Count the lines in the material below that contain the word "screenshot", and reply with only that number.

## START PROVIDED DATA

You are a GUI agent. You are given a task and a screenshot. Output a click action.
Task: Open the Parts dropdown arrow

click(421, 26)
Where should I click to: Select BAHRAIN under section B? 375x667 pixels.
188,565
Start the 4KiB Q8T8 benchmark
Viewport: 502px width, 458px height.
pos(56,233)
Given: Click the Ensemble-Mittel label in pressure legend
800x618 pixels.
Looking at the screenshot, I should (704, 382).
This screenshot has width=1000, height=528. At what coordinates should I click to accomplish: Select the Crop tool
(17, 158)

## END PROVIDED DATA
## START PROVIDED DATA

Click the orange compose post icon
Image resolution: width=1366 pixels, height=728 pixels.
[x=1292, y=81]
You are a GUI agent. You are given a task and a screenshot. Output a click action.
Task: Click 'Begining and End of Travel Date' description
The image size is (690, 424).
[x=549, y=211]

## END PROVIDED DATA

§ FINISHED TASK:
4